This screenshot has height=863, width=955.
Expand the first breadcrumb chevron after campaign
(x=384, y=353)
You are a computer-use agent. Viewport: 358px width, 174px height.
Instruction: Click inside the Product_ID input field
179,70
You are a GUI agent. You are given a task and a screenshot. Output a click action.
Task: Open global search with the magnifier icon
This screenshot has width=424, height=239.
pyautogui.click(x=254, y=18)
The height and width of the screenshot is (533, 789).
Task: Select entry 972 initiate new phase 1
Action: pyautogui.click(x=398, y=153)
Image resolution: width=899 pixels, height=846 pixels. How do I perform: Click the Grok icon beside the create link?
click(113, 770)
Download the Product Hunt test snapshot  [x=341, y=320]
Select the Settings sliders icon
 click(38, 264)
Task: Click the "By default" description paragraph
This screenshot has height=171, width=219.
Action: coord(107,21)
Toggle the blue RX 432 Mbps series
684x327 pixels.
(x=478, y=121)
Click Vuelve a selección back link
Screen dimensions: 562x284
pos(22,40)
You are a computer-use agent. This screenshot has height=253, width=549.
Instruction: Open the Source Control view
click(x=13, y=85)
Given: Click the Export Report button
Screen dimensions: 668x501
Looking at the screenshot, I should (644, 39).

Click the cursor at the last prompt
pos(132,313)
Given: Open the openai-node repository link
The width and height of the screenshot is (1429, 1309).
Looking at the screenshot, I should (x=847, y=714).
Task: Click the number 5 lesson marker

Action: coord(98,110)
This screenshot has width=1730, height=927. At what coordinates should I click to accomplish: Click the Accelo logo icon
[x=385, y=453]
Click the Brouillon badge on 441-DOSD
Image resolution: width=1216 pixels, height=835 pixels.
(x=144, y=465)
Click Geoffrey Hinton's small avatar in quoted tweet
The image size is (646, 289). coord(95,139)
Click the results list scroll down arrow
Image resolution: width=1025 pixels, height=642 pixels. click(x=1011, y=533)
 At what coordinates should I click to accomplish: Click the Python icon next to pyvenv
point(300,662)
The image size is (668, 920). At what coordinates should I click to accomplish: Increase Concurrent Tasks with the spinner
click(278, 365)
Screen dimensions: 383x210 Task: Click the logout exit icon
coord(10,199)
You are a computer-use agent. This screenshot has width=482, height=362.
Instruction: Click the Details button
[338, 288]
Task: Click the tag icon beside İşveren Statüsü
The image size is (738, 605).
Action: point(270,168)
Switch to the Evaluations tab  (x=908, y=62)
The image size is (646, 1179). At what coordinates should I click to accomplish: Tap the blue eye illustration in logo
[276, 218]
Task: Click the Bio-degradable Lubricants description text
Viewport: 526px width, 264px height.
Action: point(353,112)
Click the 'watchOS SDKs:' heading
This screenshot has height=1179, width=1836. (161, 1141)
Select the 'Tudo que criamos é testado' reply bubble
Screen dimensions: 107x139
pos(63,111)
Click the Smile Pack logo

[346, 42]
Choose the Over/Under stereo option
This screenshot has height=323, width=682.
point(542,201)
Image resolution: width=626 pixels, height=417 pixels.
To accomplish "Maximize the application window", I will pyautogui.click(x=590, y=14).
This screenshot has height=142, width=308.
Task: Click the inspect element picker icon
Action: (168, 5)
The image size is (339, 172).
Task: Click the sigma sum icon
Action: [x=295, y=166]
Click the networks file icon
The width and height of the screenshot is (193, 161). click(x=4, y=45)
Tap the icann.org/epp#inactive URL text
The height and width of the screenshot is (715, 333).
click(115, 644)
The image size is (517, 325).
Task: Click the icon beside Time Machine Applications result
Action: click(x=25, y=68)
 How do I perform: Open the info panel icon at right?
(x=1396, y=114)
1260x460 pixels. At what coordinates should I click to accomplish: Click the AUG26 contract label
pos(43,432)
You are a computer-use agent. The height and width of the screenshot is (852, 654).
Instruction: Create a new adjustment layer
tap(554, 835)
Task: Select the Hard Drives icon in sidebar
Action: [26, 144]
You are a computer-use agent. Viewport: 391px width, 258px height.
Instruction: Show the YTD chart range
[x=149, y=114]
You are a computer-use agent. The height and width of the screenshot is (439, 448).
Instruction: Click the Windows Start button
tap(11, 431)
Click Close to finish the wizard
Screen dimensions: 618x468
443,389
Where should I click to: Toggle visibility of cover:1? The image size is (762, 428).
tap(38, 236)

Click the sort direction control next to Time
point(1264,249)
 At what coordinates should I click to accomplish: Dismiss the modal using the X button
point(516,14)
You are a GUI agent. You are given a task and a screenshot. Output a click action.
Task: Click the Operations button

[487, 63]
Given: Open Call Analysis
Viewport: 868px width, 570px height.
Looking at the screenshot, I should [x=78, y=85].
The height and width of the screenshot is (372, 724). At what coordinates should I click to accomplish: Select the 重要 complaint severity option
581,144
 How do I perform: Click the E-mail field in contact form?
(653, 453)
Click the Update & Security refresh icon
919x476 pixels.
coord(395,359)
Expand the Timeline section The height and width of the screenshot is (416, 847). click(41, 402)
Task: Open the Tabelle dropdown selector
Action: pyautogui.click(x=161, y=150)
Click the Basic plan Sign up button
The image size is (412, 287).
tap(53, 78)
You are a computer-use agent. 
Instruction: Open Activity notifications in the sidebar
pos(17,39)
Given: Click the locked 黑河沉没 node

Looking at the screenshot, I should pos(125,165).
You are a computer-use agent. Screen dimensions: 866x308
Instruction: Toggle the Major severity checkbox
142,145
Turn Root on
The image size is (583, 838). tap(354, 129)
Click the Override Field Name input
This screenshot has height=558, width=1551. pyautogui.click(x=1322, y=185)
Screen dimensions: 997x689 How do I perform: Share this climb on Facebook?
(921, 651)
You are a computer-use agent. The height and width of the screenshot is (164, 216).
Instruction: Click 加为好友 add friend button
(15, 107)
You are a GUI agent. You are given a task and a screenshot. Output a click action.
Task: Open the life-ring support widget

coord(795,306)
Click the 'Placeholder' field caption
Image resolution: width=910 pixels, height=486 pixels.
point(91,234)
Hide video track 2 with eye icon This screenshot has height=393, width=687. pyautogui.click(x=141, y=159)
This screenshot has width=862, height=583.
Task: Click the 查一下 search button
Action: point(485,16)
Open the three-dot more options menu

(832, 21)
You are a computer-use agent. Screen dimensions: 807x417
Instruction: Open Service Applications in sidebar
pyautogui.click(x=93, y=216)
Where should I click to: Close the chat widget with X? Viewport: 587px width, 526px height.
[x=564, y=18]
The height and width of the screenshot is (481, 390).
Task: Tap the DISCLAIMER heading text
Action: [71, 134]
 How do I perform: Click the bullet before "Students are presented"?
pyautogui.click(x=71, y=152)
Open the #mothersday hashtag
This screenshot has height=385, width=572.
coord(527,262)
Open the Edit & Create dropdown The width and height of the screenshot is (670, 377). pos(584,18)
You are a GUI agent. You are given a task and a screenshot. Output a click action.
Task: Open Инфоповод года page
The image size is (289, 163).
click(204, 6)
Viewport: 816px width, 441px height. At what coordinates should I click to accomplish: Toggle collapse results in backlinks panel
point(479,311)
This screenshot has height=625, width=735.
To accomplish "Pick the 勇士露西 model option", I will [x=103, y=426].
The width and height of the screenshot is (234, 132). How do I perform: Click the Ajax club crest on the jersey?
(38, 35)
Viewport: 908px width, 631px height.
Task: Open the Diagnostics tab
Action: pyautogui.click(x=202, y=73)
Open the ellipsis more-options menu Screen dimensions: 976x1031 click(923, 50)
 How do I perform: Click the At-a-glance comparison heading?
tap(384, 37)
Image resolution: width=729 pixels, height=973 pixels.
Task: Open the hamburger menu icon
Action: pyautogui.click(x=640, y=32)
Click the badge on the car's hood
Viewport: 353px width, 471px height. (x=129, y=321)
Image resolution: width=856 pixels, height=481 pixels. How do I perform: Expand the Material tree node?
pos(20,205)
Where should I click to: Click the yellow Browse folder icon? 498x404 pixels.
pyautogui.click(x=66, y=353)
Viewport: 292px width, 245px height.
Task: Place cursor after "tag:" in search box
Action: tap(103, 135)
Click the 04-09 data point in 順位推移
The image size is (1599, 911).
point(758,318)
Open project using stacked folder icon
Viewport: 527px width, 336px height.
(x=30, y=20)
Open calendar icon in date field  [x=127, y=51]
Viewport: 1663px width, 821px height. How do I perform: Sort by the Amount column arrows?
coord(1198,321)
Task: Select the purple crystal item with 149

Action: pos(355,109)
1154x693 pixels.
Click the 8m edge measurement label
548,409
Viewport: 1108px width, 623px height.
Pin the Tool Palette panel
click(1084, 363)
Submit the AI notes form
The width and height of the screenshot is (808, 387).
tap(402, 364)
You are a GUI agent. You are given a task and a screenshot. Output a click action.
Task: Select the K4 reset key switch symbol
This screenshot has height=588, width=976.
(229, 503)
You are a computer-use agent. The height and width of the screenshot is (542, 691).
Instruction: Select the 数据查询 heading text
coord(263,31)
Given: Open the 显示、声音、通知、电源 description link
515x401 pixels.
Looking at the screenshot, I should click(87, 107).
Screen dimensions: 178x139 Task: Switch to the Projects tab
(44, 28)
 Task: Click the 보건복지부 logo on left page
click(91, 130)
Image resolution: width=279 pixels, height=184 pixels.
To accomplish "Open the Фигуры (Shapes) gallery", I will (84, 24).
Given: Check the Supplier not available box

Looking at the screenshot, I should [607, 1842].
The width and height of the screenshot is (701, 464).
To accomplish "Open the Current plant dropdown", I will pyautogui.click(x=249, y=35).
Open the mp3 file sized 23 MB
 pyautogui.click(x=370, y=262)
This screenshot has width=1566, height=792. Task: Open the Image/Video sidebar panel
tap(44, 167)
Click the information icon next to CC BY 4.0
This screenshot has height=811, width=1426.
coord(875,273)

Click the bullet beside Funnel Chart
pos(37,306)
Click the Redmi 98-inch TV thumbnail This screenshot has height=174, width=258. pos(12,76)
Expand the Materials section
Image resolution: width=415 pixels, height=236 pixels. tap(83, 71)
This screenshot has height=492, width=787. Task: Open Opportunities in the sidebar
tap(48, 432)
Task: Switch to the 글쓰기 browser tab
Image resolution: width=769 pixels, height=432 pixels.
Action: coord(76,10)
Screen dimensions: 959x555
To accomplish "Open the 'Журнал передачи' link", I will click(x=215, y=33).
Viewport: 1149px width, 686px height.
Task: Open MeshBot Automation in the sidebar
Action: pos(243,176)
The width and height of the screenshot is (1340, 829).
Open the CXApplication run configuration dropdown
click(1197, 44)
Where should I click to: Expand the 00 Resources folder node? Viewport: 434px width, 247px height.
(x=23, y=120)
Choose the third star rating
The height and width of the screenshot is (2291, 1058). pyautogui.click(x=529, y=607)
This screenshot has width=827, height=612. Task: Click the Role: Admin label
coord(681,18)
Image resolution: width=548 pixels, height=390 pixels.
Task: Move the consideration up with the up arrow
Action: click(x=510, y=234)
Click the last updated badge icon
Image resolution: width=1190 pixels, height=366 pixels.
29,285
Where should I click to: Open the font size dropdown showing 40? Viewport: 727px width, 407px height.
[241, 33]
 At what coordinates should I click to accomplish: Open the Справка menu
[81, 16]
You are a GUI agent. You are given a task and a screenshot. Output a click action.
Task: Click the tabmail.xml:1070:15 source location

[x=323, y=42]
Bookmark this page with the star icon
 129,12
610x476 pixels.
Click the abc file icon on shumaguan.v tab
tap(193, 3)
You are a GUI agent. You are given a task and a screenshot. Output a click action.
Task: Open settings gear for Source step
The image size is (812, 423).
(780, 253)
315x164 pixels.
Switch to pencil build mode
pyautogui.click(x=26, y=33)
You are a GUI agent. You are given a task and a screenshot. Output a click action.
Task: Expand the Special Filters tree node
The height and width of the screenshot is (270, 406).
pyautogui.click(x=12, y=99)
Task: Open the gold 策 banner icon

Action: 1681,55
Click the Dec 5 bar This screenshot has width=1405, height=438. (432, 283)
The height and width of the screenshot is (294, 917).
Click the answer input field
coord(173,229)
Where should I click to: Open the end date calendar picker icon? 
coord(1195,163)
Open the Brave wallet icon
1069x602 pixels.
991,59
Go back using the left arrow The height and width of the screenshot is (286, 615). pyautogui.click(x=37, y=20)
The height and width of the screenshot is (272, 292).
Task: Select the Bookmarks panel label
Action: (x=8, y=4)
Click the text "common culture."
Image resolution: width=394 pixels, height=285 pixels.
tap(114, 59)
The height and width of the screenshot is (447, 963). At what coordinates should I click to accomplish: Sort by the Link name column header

EXERCISE PROMPT:
Copy the entries verbatim from the line containing "This screenshot has width=1730, height=927." through the line containing "point(300,662)", with both of those lines included.

RESPONSE:
This screenshot has width=1730, height=927. At what coordinates should I click to accomplish: Click the Accelo logo icon
[x=385, y=453]
Click the Brouillon badge on 441-DOSD
Image resolution: width=1216 pixels, height=835 pixels.
(x=144, y=465)
Click Geoffrey Hinton's small avatar in quoted tweet
The image size is (646, 289). coord(95,139)
Click the results list scroll down arrow
Image resolution: width=1025 pixels, height=642 pixels. click(x=1011, y=533)
 At what coordinates should I click to accomplish: Click the Python icon next to pyvenv
point(300,662)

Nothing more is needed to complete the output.